• **WORK ORDER**:
The output must be the data, printed exactly as written.
BEGIN TASK MATERIAL
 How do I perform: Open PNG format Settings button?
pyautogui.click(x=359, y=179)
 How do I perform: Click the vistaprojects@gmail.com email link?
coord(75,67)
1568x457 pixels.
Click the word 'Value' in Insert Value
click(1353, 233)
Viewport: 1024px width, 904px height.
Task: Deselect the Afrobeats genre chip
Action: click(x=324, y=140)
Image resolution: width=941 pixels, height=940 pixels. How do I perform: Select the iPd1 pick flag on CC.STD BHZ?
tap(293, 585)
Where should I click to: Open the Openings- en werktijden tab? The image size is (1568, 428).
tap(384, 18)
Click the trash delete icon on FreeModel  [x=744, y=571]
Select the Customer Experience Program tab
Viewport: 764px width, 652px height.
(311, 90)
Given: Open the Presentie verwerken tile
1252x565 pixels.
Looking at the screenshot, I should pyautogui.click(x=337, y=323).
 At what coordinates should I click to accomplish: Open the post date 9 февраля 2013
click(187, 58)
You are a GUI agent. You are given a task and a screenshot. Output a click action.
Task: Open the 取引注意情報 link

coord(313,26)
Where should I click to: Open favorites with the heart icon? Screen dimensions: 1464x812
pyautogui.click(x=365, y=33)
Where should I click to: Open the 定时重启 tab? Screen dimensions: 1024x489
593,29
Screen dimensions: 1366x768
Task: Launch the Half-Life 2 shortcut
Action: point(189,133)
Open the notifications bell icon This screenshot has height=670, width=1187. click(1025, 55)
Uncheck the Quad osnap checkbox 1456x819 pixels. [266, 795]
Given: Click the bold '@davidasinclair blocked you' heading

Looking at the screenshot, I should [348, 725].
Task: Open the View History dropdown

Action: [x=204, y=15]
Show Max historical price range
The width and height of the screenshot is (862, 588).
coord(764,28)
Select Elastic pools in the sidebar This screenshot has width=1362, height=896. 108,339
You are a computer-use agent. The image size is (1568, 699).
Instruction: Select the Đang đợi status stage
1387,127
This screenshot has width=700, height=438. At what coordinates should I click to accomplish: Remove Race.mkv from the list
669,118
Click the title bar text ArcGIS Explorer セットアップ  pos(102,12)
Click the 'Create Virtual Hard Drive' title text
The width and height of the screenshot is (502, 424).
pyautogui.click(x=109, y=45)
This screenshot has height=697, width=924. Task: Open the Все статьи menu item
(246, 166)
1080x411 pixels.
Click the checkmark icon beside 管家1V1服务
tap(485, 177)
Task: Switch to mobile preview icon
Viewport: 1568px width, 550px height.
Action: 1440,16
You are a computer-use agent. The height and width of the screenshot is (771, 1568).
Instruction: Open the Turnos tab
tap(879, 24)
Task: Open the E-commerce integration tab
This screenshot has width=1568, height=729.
END TASK MATERIAL
• **TASK OUTPUT**:
 How do I perform: Open PNG format Settings button?
pyautogui.click(x=359, y=179)
 How do I perform: Click the vistaprojects@gmail.com email link?
coord(75,67)
1568x457 pixels.
Click the word 'Value' in Insert Value
click(1353, 233)
Viewport: 1024px width, 904px height.
Task: Deselect the Afrobeats genre chip
Action: click(x=324, y=140)
Image resolution: width=941 pixels, height=940 pixels. How do I perform: Select the iPd1 pick flag on CC.STD BHZ?
tap(293, 585)
Where should I click to: Open the Openings- en werktijden tab? The image size is (1568, 428).
tap(384, 18)
Click the trash delete icon on FreeModel  [x=744, y=571]
Select the Customer Experience Program tab
Viewport: 764px width, 652px height.
(311, 90)
Given: Open the Presentie verwerken tile
1252x565 pixels.
Looking at the screenshot, I should pyautogui.click(x=337, y=323).
 At what coordinates should I click to accomplish: Open the post date 9 февраля 2013
click(187, 58)
You are a GUI agent. You are given a task and a screenshot. Output a click action.
Task: Open the 取引注意情報 link

coord(313,26)
Where should I click to: Open favorites with the heart icon? Screen dimensions: 1464x812
pyautogui.click(x=365, y=33)
Where should I click to: Open the 定时重启 tab? Screen dimensions: 1024x489
593,29
Screen dimensions: 1366x768
Task: Launch the Half-Life 2 shortcut
Action: point(189,133)
Open the notifications bell icon This screenshot has height=670, width=1187. click(1025, 55)
Uncheck the Quad osnap checkbox 1456x819 pixels. [266, 795]
Given: Click the bold '@davidasinclair blocked you' heading

Looking at the screenshot, I should [348, 725].
Task: Open the View History dropdown

Action: [x=204, y=15]
Show Max historical price range
The width and height of the screenshot is (862, 588).
coord(764,28)
Select Elastic pools in the sidebar This screenshot has width=1362, height=896. 108,339
You are a computer-use agent. The image size is (1568, 699).
Instruction: Select the Đang đợi status stage
1387,127
This screenshot has width=700, height=438. At what coordinates should I click to accomplish: Remove Race.mkv from the list
669,118
Click the title bar text ArcGIS Explorer セットアップ  pos(102,12)
Click the 'Create Virtual Hard Drive' title text
The width and height of the screenshot is (502, 424).
pyautogui.click(x=109, y=45)
This screenshot has height=697, width=924. Task: Open the Все статьи menu item
(246, 166)
1080x411 pixels.
Click the checkmark icon beside 管家1V1服务
tap(485, 177)
Task: Switch to mobile preview icon
Viewport: 1568px width, 550px height.
Action: 1440,16
You are a computer-use agent. The height and width of the screenshot is (771, 1568).
Instruction: Open the Turnos tab
tap(879, 24)
Task: Open the E-commerce integration tab
This screenshot has width=1568, height=729.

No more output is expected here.